── Entries supplied ──

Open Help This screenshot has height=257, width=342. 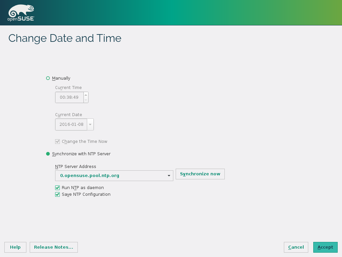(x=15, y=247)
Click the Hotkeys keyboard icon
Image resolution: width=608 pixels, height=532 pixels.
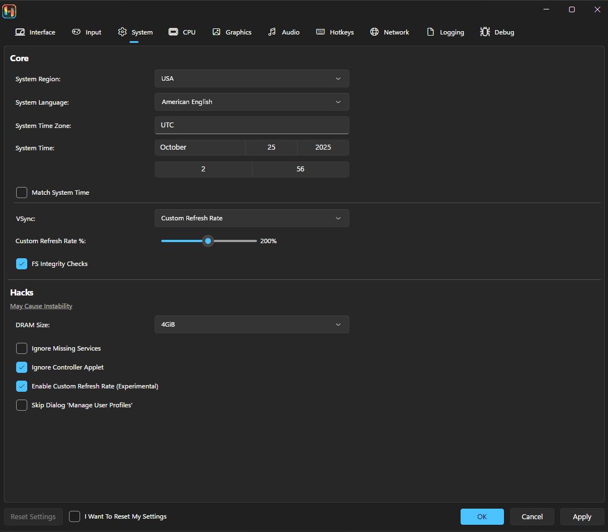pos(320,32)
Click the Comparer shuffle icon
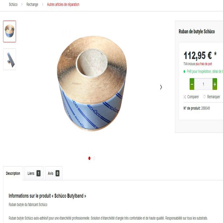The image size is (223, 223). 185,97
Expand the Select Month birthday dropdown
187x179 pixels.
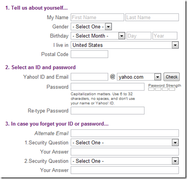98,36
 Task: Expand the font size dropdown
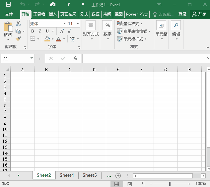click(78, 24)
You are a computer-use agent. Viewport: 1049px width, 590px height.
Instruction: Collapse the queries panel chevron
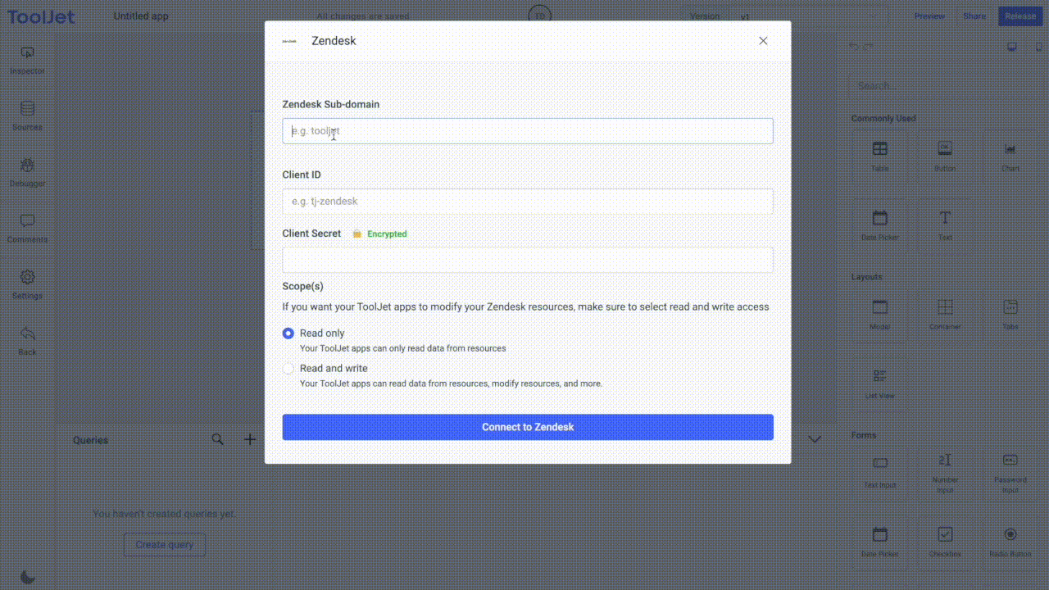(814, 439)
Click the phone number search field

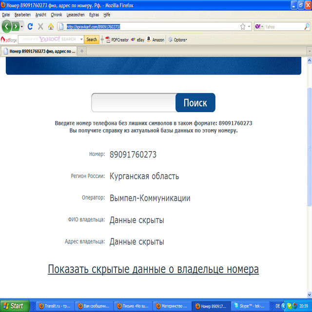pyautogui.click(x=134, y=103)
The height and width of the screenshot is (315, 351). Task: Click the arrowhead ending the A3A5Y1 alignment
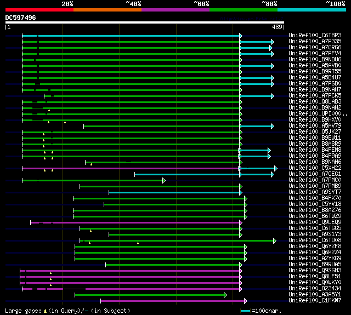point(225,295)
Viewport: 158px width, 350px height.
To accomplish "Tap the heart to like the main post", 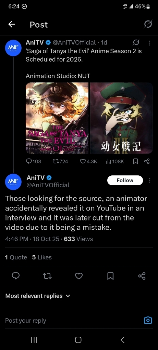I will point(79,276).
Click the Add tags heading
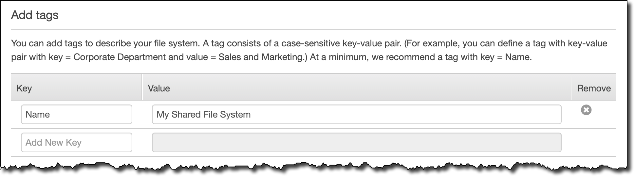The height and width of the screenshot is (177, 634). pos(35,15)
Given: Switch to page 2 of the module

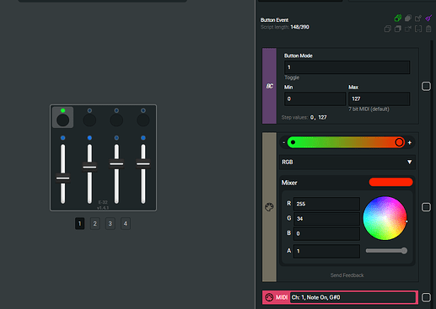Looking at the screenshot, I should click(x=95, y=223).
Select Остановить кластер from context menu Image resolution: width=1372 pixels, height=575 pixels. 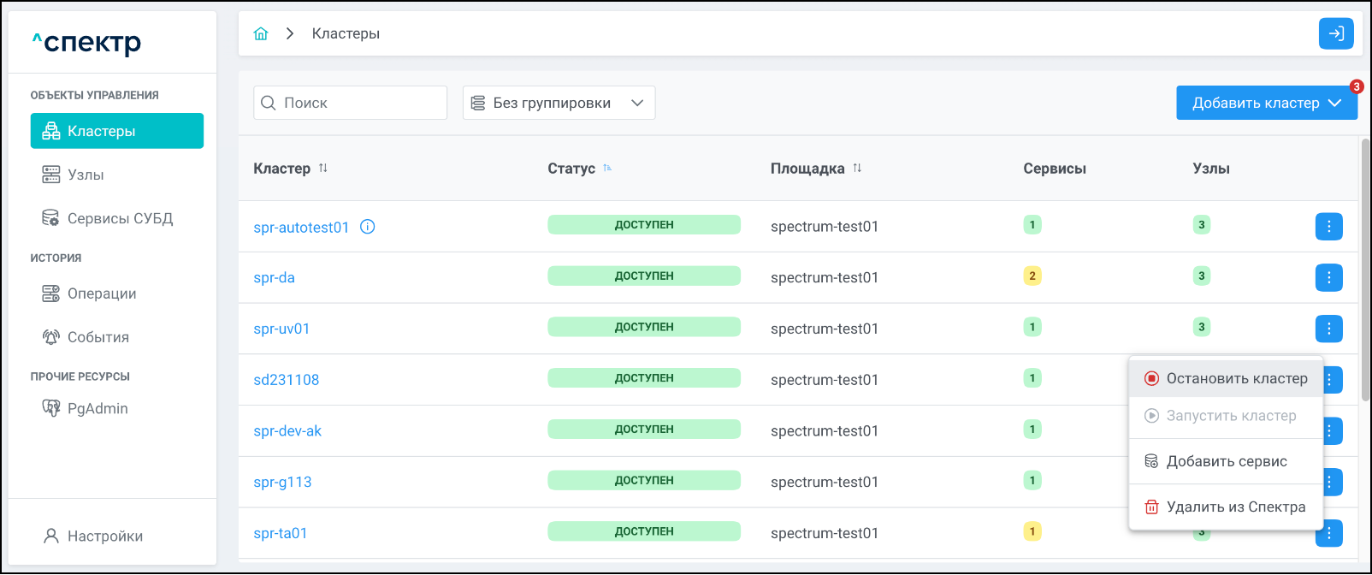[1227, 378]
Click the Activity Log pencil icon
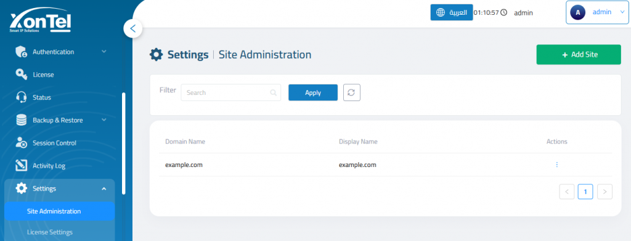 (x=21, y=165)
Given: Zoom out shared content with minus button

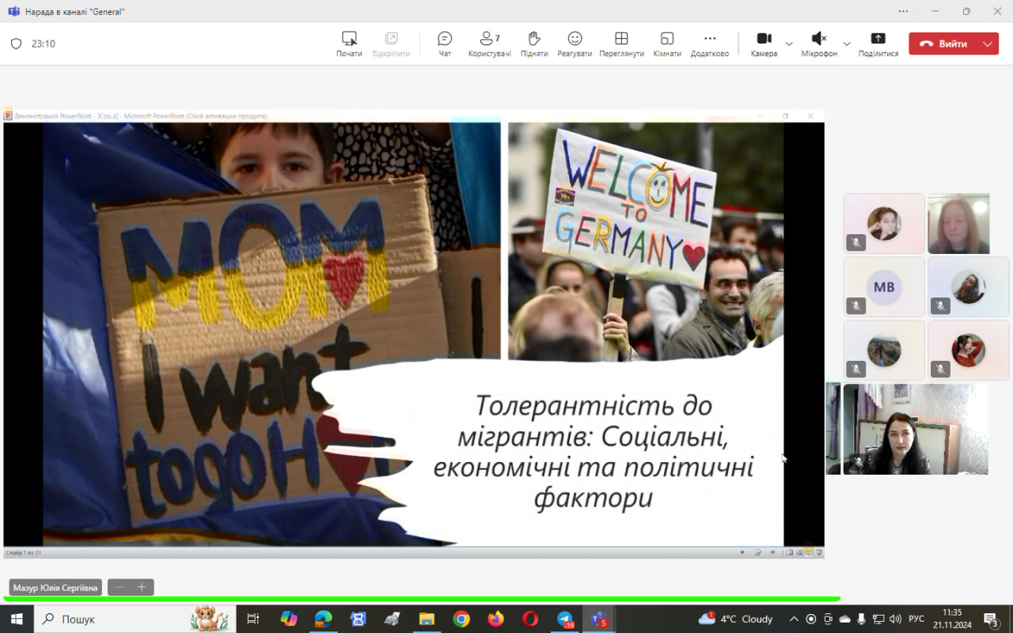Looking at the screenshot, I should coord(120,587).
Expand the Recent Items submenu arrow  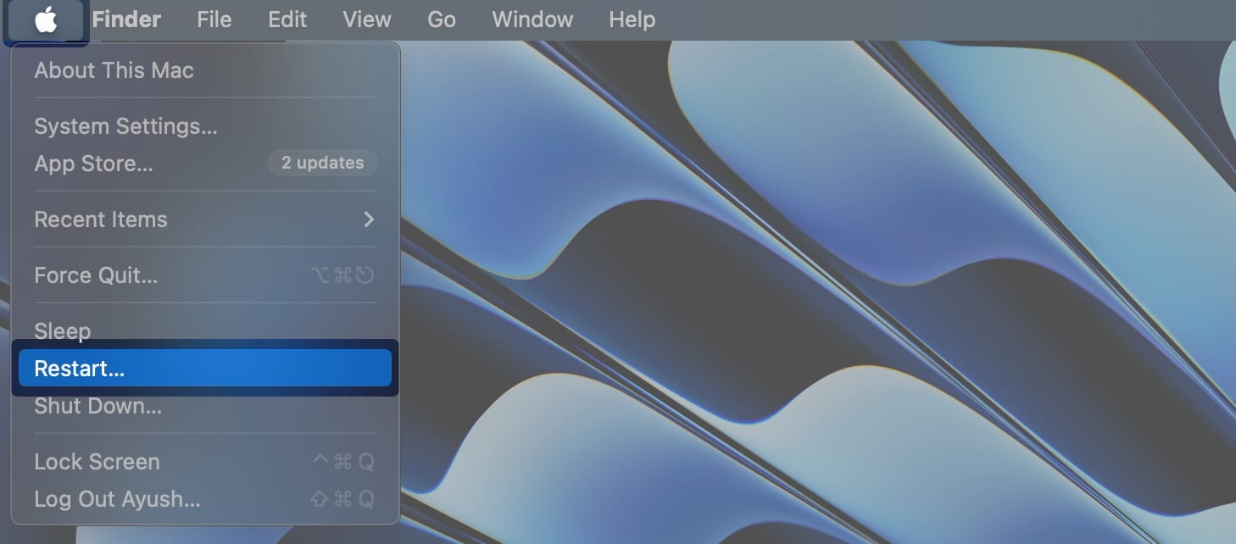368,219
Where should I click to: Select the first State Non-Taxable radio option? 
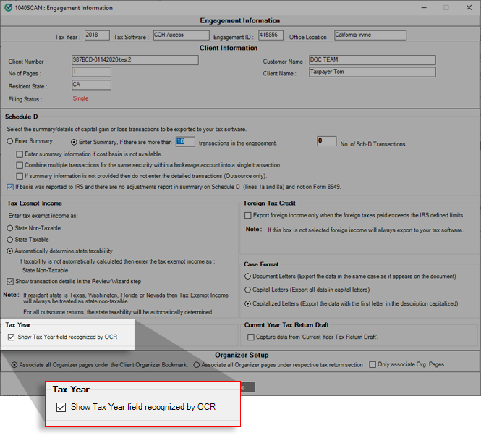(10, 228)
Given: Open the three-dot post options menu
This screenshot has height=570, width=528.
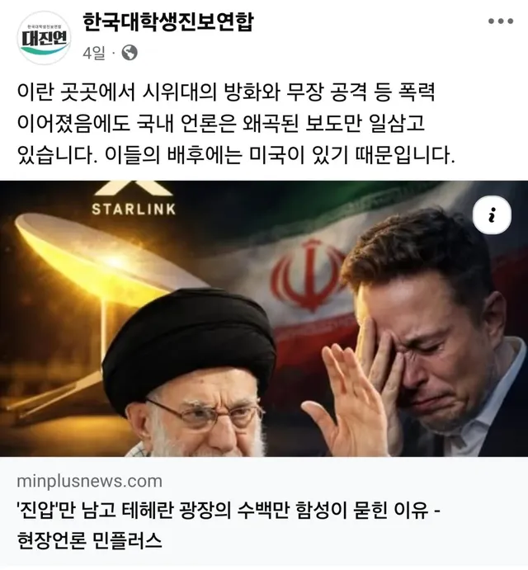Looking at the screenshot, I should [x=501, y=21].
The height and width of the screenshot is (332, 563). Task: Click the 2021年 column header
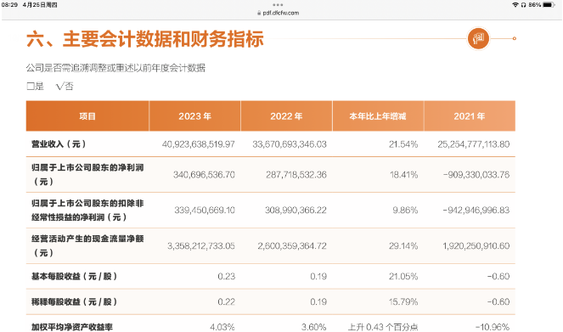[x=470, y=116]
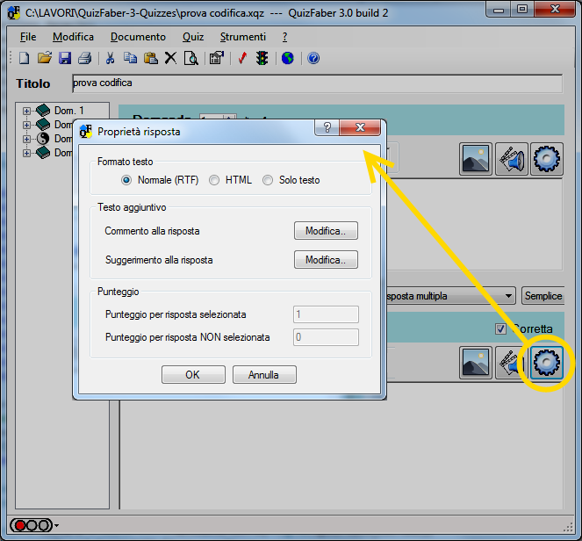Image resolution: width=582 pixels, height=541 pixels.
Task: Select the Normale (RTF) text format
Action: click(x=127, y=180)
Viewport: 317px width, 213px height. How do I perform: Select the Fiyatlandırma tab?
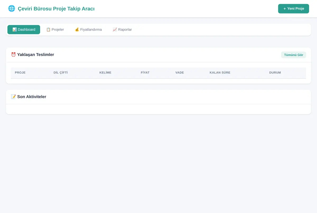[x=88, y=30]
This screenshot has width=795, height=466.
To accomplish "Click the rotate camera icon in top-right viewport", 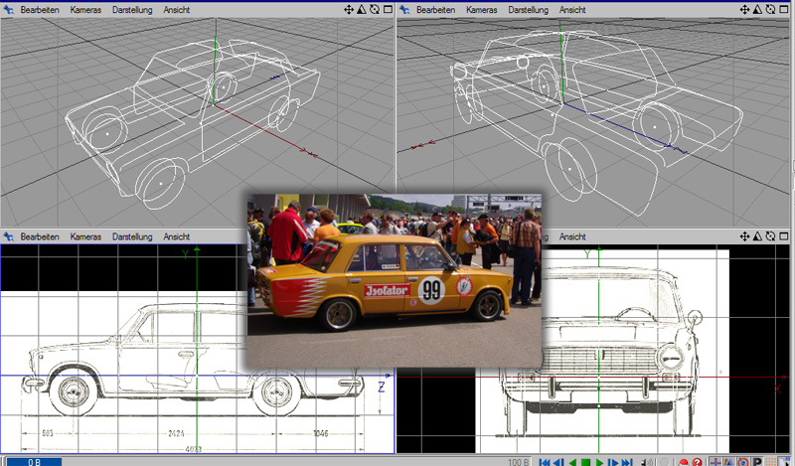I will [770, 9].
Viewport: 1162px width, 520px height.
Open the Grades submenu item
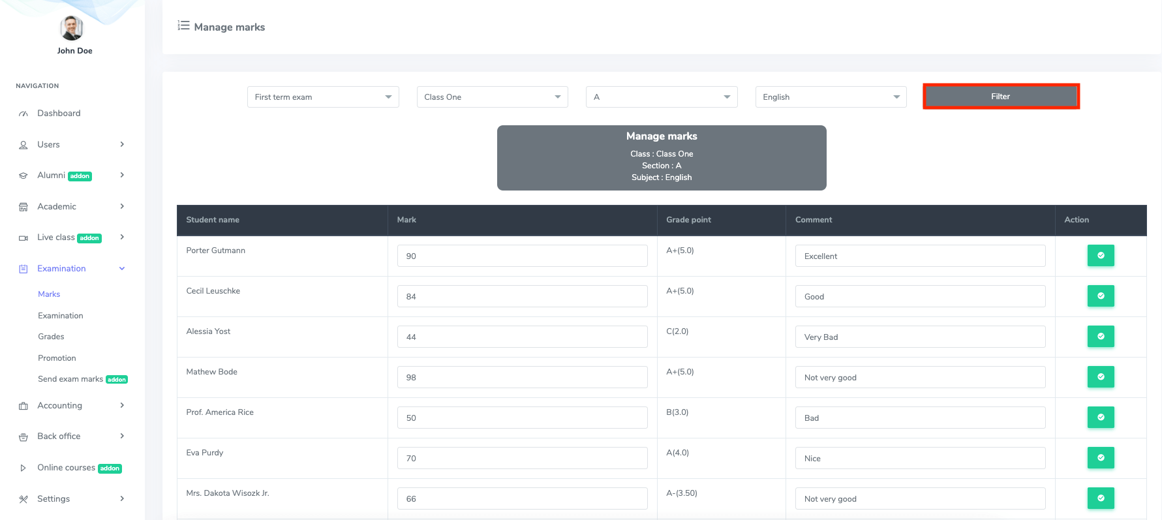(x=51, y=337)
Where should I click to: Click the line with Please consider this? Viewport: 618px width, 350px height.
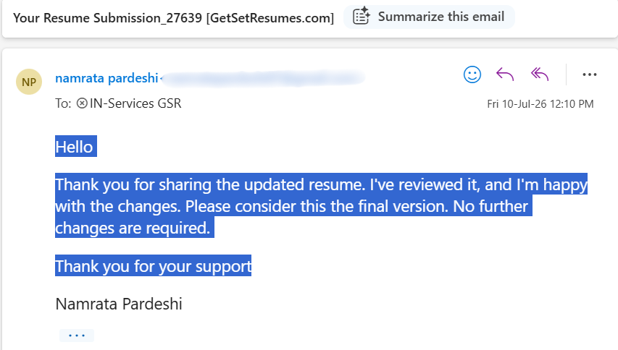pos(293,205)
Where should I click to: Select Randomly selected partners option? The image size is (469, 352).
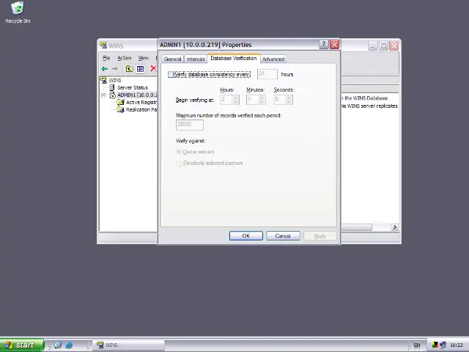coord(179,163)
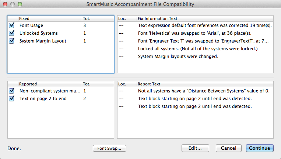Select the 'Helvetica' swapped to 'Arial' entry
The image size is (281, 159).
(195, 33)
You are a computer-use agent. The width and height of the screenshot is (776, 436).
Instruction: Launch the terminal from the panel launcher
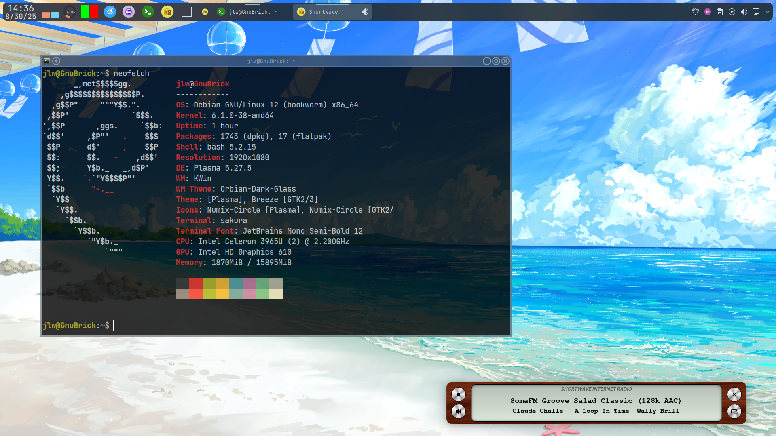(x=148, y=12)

───

Copy the final portion of the records: every line from the one containing "You are a computer-use agent. The" through the last, word for word, without pictures.

You are a computer-use agent. The width and height of the screenshot is (776, 436).
Instruction: Launch the terminal from the panel launcher
(x=148, y=12)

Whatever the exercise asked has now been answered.